Parque de Bolívar

Profetas, ociosos, adivinas, vendedores, artistas y demás, van y vienen libres alrededor del Libertador

En los años veinte del siglo pasado, el Parque de Bolívar tenía una verja de hierro forjado y una puerta con cerradura. Las nanas de las familias señoriales cargaban una llave para abrirla y entraban a darles un baño de sol a los bebés. Pero el cerco fue demolido y el disfrute del parque ya no fue privilegio a puerta cerrada.

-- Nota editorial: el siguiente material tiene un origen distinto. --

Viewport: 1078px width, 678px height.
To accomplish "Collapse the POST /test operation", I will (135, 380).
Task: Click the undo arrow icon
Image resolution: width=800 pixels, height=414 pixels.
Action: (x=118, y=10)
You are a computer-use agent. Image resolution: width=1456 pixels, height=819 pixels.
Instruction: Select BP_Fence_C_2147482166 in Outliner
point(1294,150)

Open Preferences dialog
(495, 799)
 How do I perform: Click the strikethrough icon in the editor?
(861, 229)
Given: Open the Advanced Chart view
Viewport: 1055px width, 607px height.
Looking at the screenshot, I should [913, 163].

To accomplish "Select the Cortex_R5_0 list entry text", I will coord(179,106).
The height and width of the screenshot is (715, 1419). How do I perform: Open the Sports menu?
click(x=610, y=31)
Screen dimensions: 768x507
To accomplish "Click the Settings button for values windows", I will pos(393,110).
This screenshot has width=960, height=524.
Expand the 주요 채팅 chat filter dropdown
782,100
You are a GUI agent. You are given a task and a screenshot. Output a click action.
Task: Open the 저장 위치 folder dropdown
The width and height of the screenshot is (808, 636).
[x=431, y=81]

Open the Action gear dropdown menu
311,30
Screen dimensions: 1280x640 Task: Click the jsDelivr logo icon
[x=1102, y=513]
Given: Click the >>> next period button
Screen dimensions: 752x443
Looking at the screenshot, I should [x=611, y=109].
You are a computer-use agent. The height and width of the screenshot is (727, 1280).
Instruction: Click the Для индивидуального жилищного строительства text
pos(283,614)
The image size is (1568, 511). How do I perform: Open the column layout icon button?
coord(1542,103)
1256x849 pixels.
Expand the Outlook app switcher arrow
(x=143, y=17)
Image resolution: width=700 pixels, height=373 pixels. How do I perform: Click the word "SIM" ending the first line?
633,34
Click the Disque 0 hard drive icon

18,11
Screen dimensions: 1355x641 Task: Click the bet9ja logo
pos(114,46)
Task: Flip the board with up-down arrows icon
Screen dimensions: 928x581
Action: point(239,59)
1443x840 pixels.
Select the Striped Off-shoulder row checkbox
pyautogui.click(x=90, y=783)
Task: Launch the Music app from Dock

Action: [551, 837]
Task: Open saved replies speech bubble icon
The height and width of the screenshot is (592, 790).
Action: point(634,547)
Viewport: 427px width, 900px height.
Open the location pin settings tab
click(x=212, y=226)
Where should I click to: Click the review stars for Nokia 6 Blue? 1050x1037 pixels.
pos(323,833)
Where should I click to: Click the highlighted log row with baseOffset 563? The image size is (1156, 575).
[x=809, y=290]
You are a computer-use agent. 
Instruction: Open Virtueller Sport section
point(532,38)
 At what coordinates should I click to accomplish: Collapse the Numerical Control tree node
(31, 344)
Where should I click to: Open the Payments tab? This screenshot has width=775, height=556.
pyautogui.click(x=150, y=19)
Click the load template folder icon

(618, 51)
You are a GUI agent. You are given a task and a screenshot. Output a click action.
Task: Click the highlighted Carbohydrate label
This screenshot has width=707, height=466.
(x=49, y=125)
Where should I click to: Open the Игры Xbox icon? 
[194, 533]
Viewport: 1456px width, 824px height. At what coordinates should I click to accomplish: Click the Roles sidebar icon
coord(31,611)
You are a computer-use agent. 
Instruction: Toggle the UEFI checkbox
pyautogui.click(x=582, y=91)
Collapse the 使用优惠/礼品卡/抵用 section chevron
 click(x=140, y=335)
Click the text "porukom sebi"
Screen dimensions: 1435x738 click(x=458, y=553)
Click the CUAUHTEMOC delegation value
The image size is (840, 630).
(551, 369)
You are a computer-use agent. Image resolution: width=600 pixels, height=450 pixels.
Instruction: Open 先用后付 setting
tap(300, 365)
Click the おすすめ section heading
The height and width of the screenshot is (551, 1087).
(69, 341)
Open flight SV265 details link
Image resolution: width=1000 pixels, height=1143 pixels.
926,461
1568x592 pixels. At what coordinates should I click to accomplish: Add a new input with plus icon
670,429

El lugar ahora es variopinto y lo engalanan bellezas que guardan una sorpresa bajo sus faldas, aunque a veces un vozarrón las delate. De las conocedoras del hado, como las gitanas que en los ochentas le cortaban el paso a los transeúntes para leerles el destino en la mano, hoy se sientan en el parque las lectoras de las brasas del tabaco encendido, capaces de predecir la llegada del amor esquivo. Y el pasillo lateral, que da a la carrera Ecuador, frente al Teatro Lido, ahora es corredor de profetas; todo aquel que se siente tocado por la gracia del verbo alza su voz y allí amplía su tribuna. En el Parque de Bolívar nadie predica desierto.

El primer sábado de cada mes, al parque lo visita un santo: Sanalejo, un mercado de las pulgas en cuyo río revuelto pescan un vendedor de plantas en miniatura, un hacedor de pompas de jabón y Don Lino, un señor que sobre un gramófono pone a bailar una muñeca mecánica que él mismo construyó.